Results: The authors tested ESMFold2 using FoldBench, which includes tests of finding the shapes of biologically active molecules in various combinations. Given only proteins as input, ESMFold2 outperformed Chai-1, a molecular model that doesn’t accept MSAs. Given MSAs, it performed similarly to competing models that use MSAs, including AlphaFold3.
- The team evaluated the ability, given a protein sequence, to deduce its shape according to Local Distance Difference Test (lDDT), which measures similarity between estimated inter-atom distances and ground truth, higher is better. ESMFold2 achieved 0.85 lDDT, while Chai-1 achieved 0.81 lDDT.
- Testing the same capability given an MSA, ESMFold2 achieved 0.89 lDDT, the same as AlphaFold3 and Protenix-v1.
- Given a protein and a DNA molecule that were bound together, the team evaluated the DockQ pass rate, or the similarity between estimated inter-atom distances and ground truth at the points where the molecules touch, higher is better. ESMFold2 (80 percent) slightly outperformed Chai-1 (71 percent). Given the same molecules plus an MSA, ESMFold2 (79 percent) matched Protenix-v1 but underperformed AlphaFold3 (82 percent).
Behind the news: ESMFold2 is an update to Biohub’s 2022 ESMFold. It’s bigger and trained on more data. In addition, its architecture incorporates top-performing components proposed in other work, notably AlphaFold3, such as a diffusion model that predicts atom coordinates and a model that estimates error in the system’s output.
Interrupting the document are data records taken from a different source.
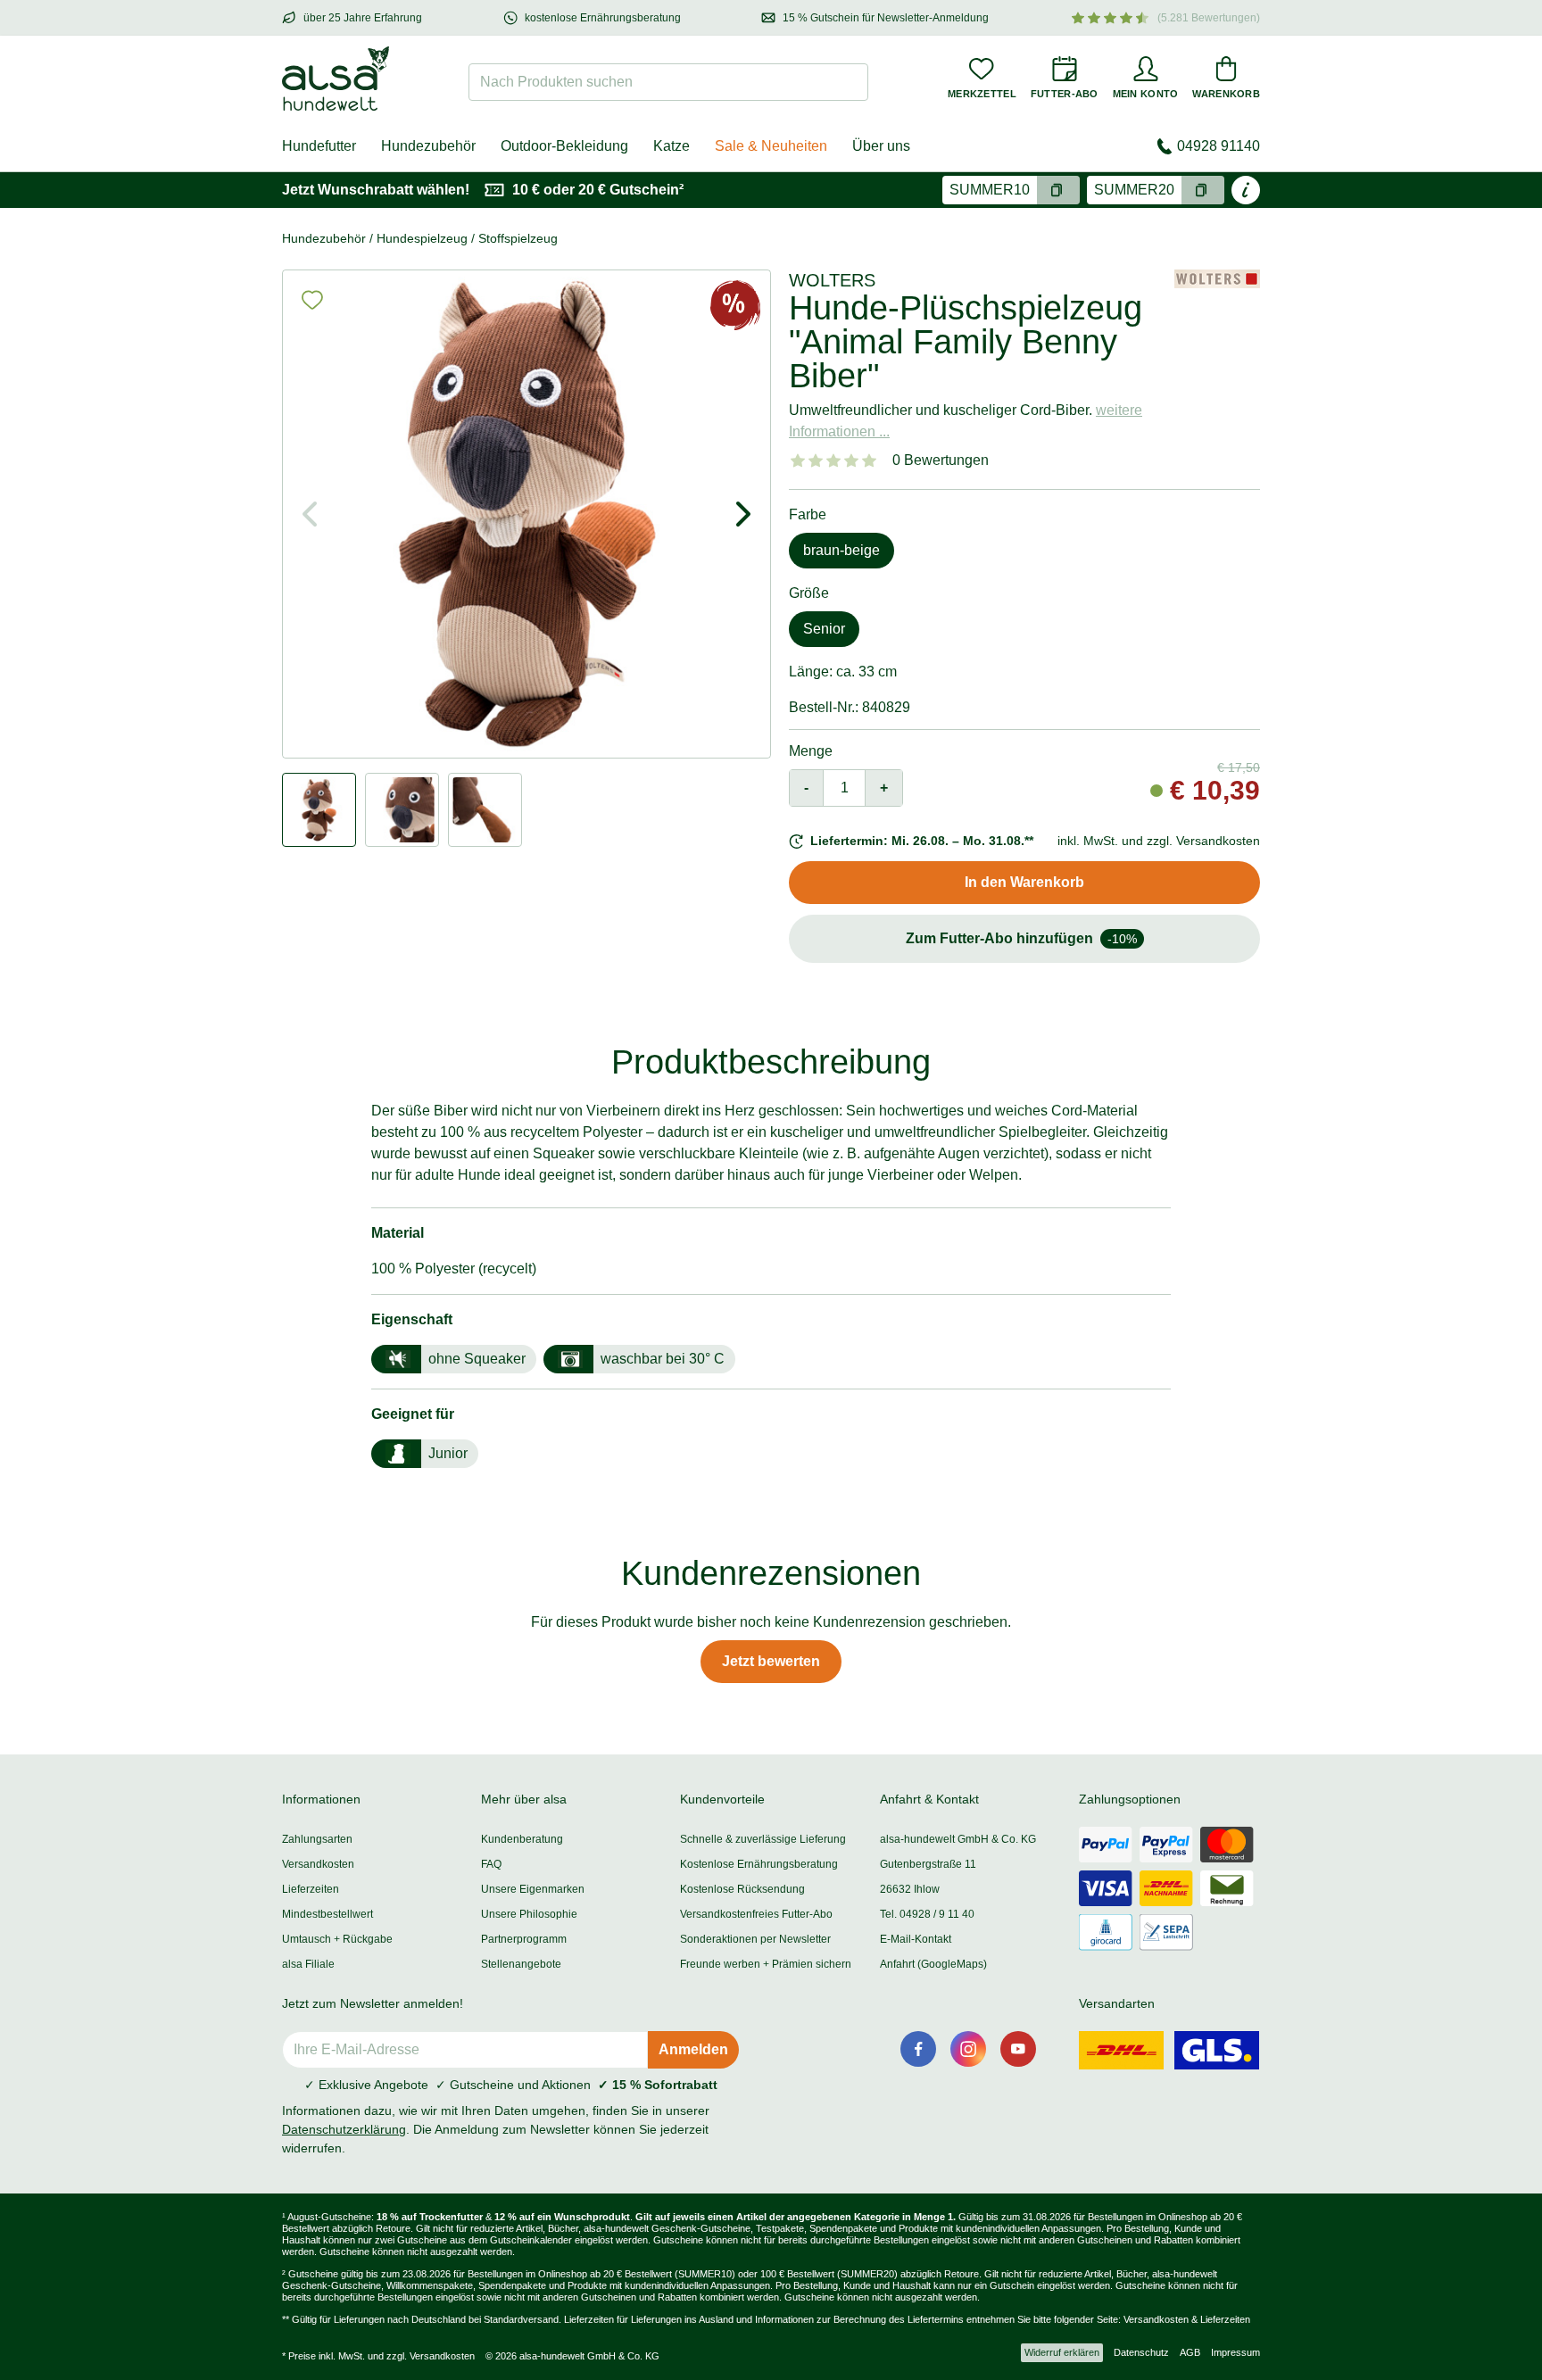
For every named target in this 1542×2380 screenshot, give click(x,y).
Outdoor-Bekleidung (564, 145)
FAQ (491, 1864)
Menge (811, 751)
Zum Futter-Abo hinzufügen (1021, 938)
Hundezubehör (428, 145)
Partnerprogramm (524, 1939)
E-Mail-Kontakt (915, 1939)
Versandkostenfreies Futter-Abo (756, 1914)
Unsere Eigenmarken (532, 1889)
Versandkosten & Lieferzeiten (1186, 2319)
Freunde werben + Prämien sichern (765, 1964)
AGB (1190, 2352)
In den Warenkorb (1024, 882)
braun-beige (841, 550)
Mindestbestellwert (327, 1914)
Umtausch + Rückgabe (337, 1939)
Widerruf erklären (1061, 2352)
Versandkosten (318, 1864)
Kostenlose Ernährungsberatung (759, 1864)
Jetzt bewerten (771, 1661)
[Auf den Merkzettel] (312, 299)
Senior (824, 628)
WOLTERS (832, 280)
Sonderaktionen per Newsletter (755, 1939)
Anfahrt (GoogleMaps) (933, 1964)
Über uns (881, 145)
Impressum (1235, 2352)
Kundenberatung (522, 1839)
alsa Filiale (308, 1964)
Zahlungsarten (317, 1839)
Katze (671, 145)
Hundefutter (319, 145)
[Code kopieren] (1058, 190)
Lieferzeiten (310, 1889)
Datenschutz (1141, 2352)
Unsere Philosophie (529, 1914)
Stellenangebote (521, 1964)
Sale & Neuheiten (771, 145)
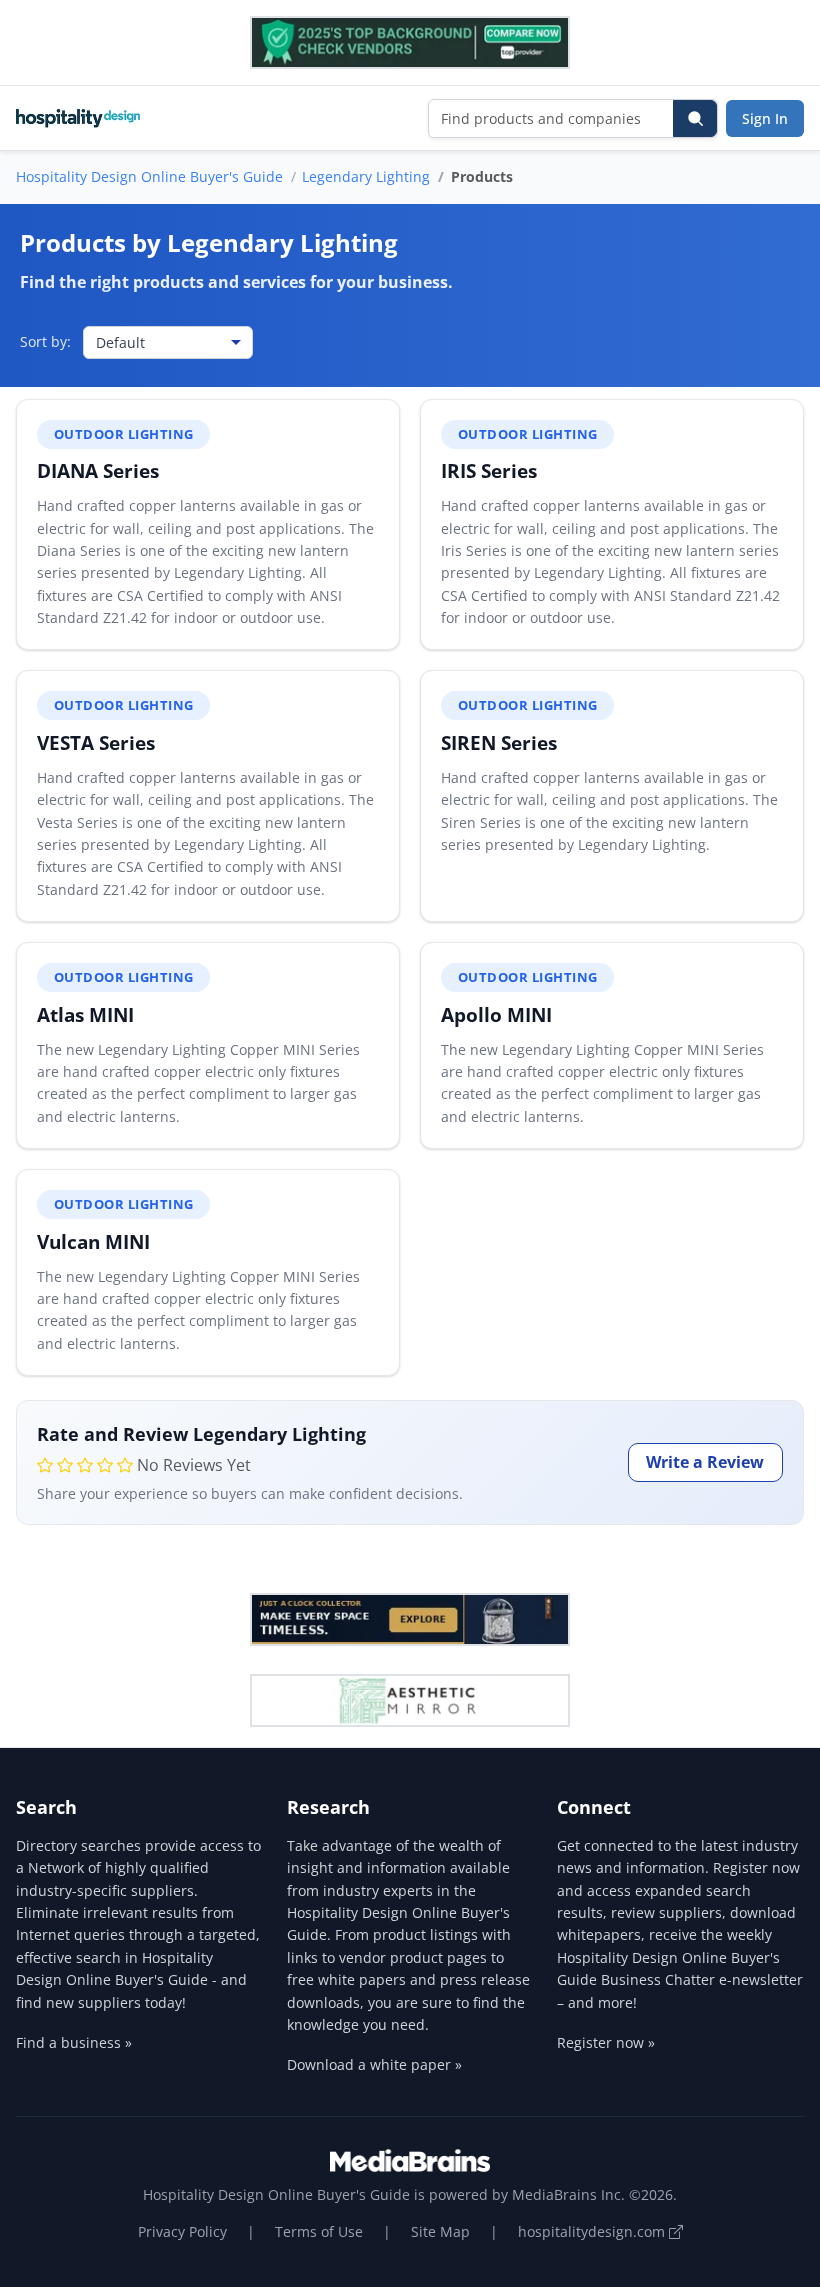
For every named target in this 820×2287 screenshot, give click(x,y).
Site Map (440, 2231)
Why it matters: Using a transformer — essentially a large language model — to embed molecules gives ESMFold2 the ability to process input molecules without requiring an aligned set of biologically related molecules. This capability reduces friction in biological research. It's especially important if a molecule is novel (such as a rapidly evolving viral protein) or synthetic (such as a product of synthetic biology) and if information about related molecules is scarce. Moreover, since the system has open weights, it’s freely available to scientists whatever their means or affiliation.
We're thinking: LLMs have proven the value of applying more processing at inference. ESMFold2’s distance-estimation model uses the same principle, improving performance by cycling its embedding through the model multiple times.